▶ [Exercise]
The line containing "This screenshot has width=779, height=779." marks the start. Restate it and every following line through the end of the records exactly, and nothing else, leaving out the pictures.

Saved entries
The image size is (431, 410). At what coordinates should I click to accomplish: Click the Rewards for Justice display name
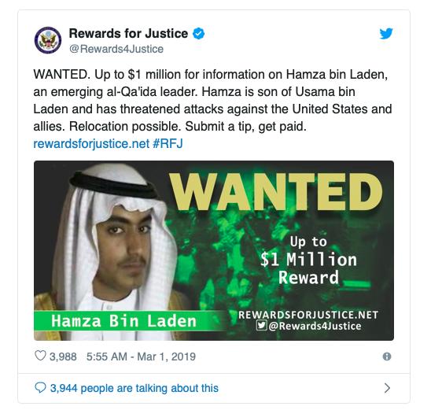(128, 33)
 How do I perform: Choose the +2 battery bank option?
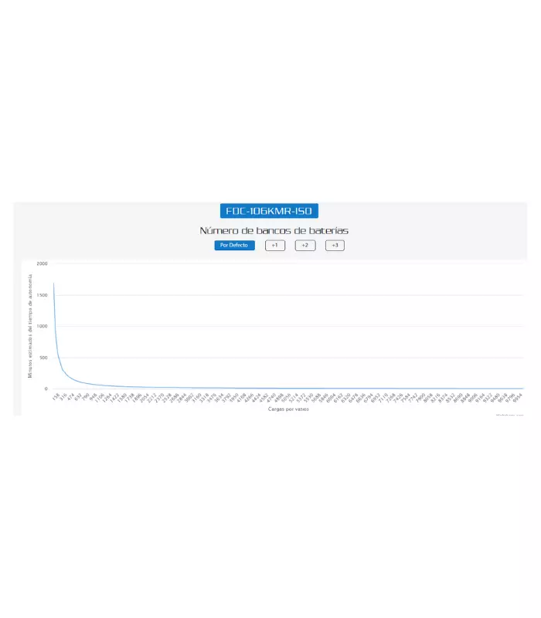pos(305,246)
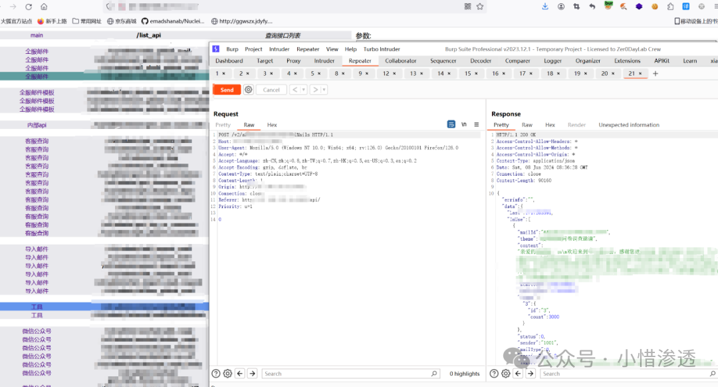
Task: Send the request with Send button
Action: 227,90
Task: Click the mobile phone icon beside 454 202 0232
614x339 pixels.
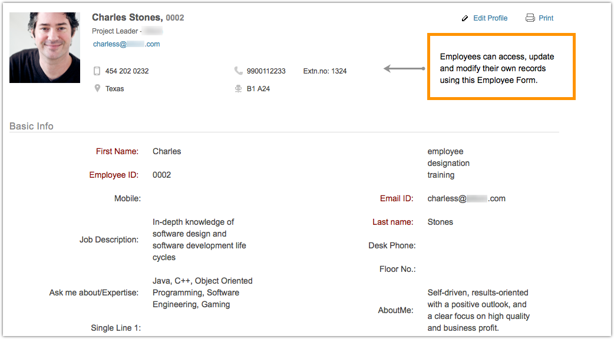Action: pyautogui.click(x=97, y=71)
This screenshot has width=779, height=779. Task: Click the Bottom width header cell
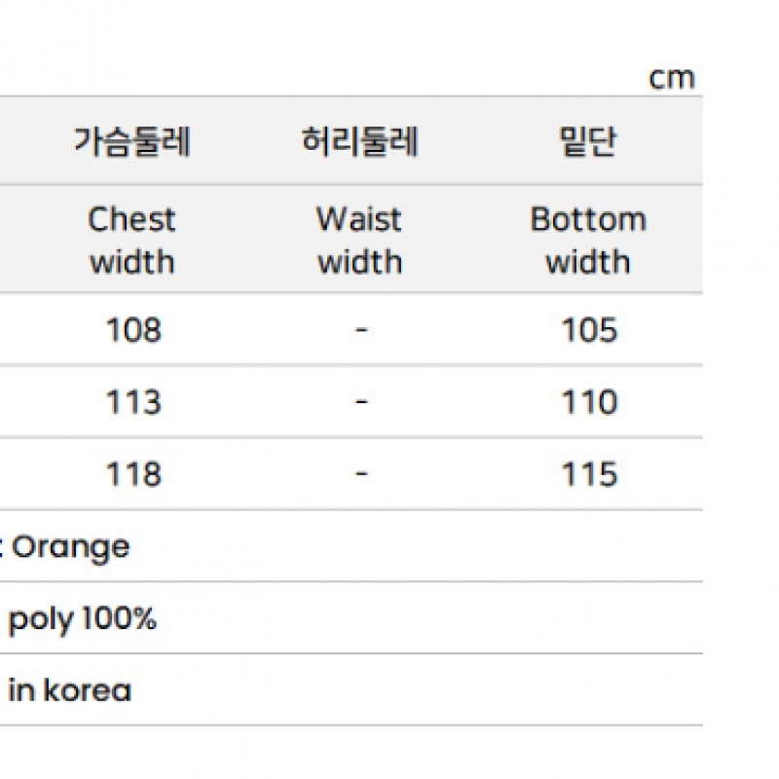(x=588, y=240)
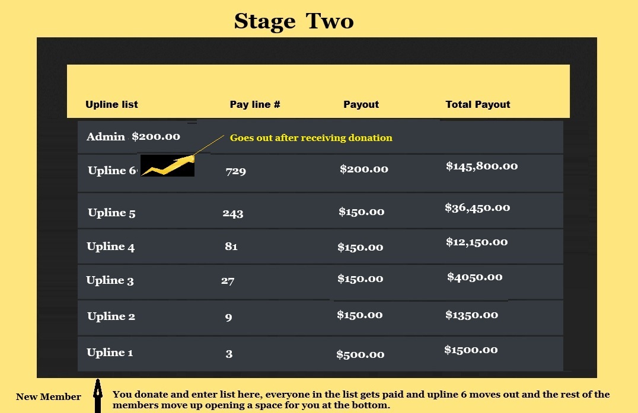Click the black upward arrow near New Member

[x=97, y=396]
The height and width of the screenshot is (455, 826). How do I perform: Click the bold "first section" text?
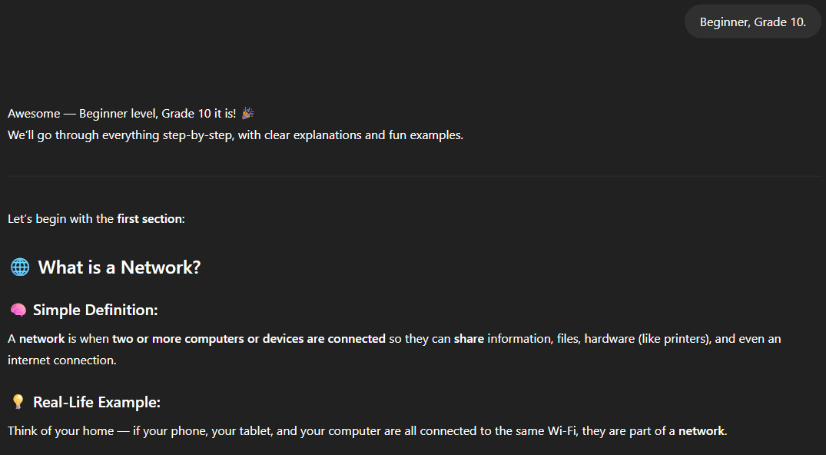click(150, 219)
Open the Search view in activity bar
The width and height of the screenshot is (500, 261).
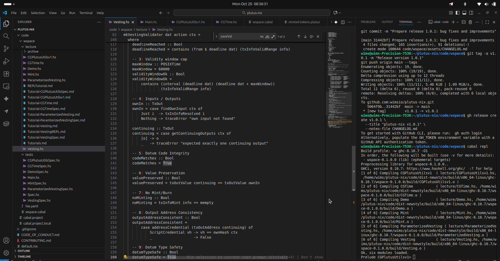[6, 36]
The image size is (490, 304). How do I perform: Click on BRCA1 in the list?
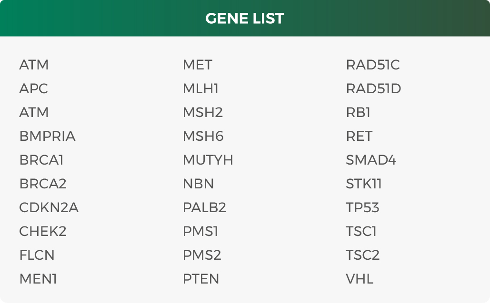(x=41, y=160)
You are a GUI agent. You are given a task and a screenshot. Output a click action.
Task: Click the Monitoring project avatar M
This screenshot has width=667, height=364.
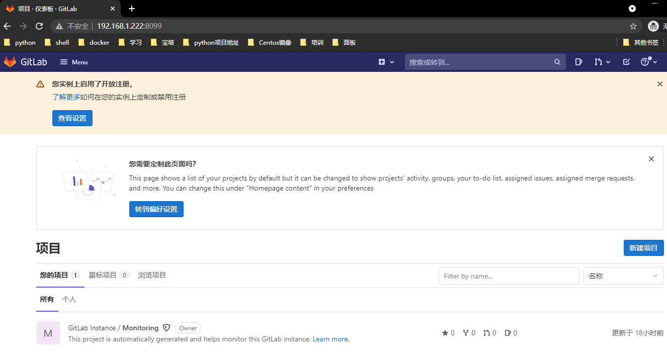coord(48,332)
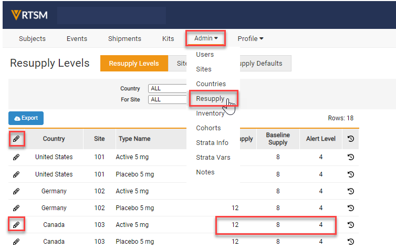Open the Country filter dropdown
The width and height of the screenshot is (396, 249).
(x=168, y=88)
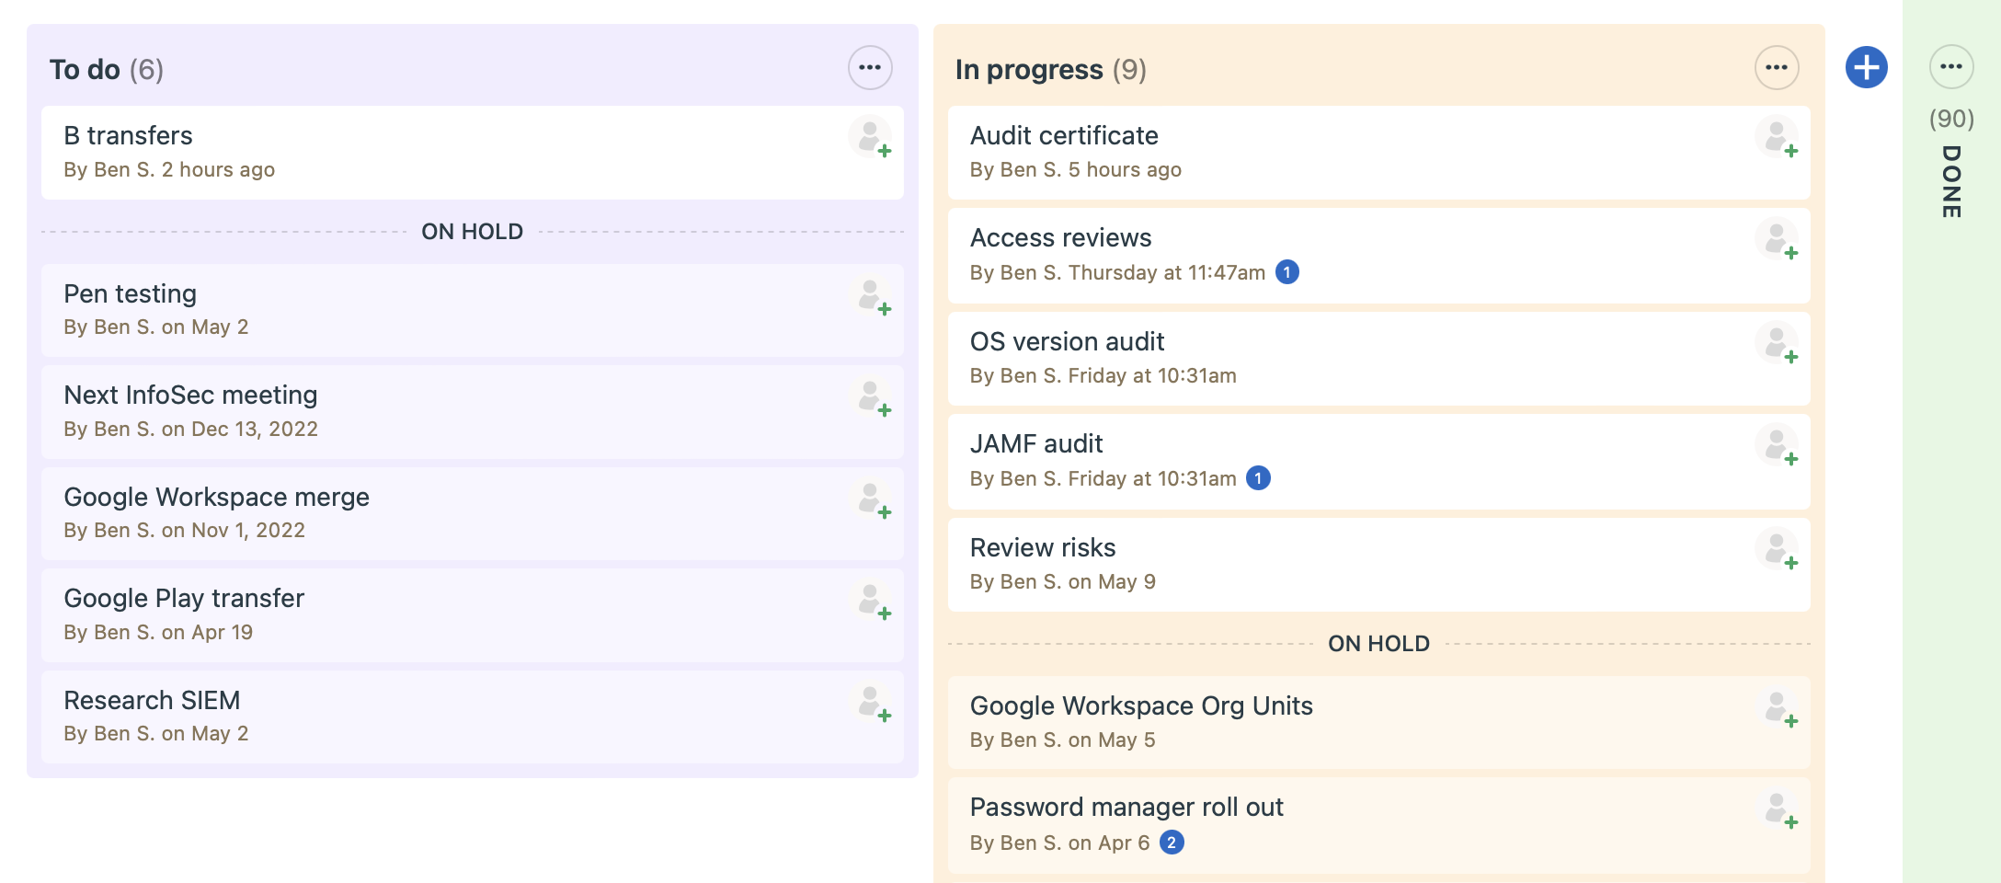Viewport: 2001px width, 883px height.
Task: Open the OS version audit card
Action: click(x=1067, y=342)
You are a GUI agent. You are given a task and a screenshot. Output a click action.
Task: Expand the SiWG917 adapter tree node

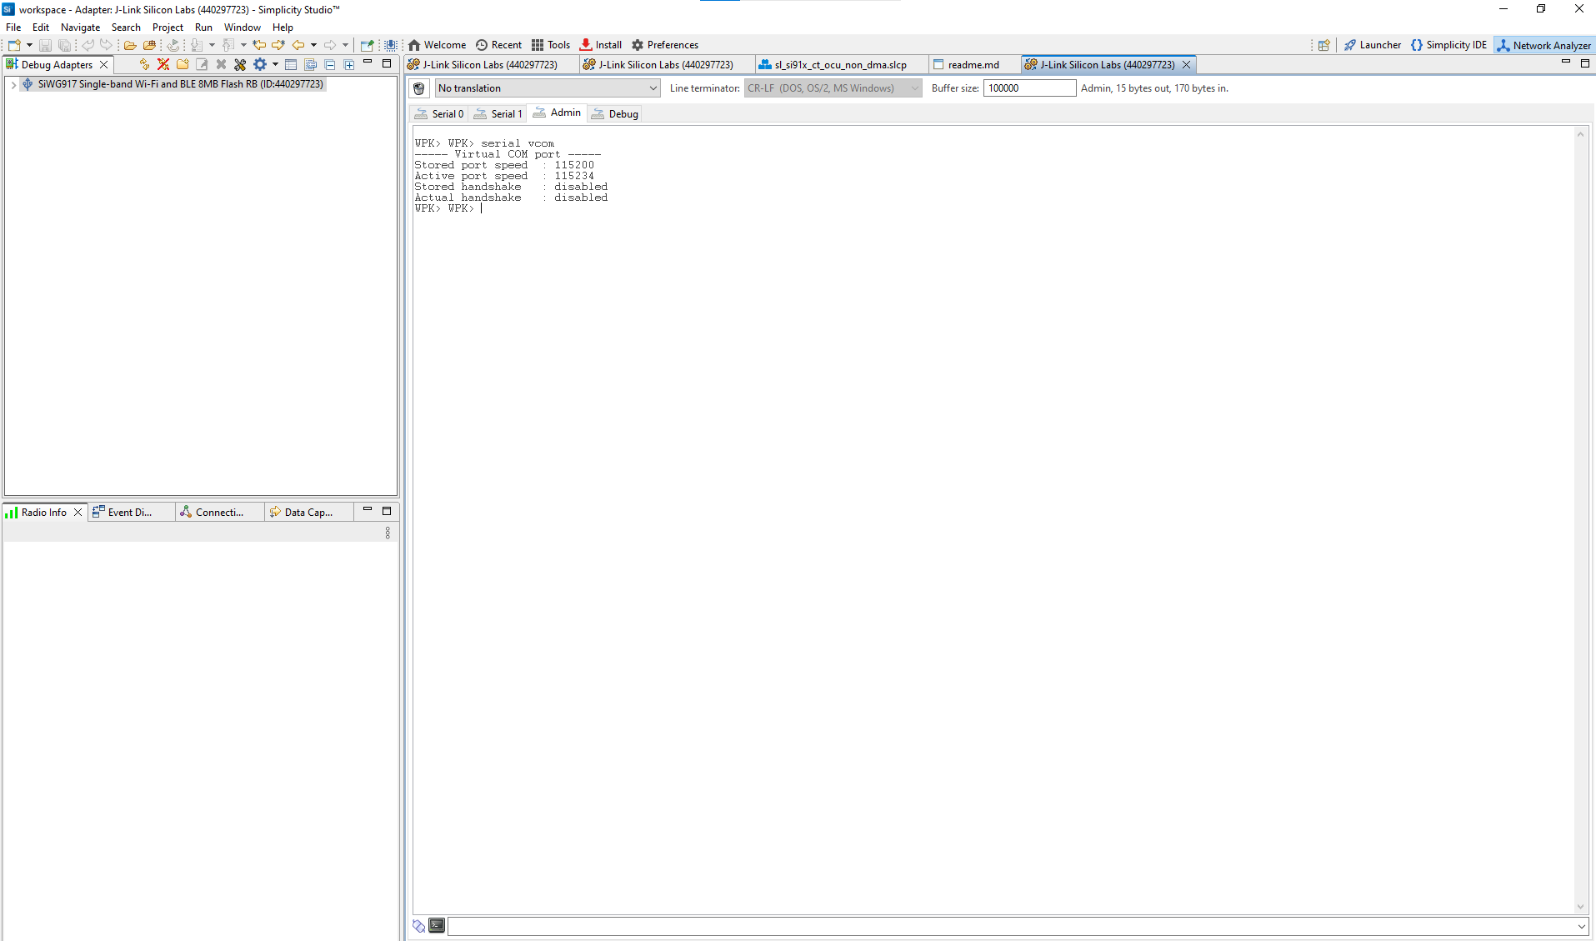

▶ [Response box]
This screenshot has width=779, height=779. Task: Click the Bottom width header cell
(x=588, y=240)
Click the black upward arrow near New Member

[x=97, y=396]
The height and width of the screenshot is (455, 826). How do I perform: Click the bold "first section" text?
click(150, 219)
Open the Search view in activity bar
The width and height of the screenshot is (500, 261).
[6, 36]
The image size is (490, 304). How do I perform: Click on BRCA1 in the list?
(x=41, y=160)
You are a GUI agent. You are given a task and a screenshot. Output a click action.
Task: Click the Monitoring project avatar M
This screenshot has width=667, height=364.
coord(48,332)
Open the Country filter dropdown
The width and height of the screenshot is (396, 249).
(x=168, y=88)
Viewport: 2001px width, 883px height.
Task: Open the OS version audit card
Action: click(x=1067, y=342)
You are a GUI agent. You are given a task and a screenshot. Output a click action.
Task: Expand the SiWG917 adapter tree node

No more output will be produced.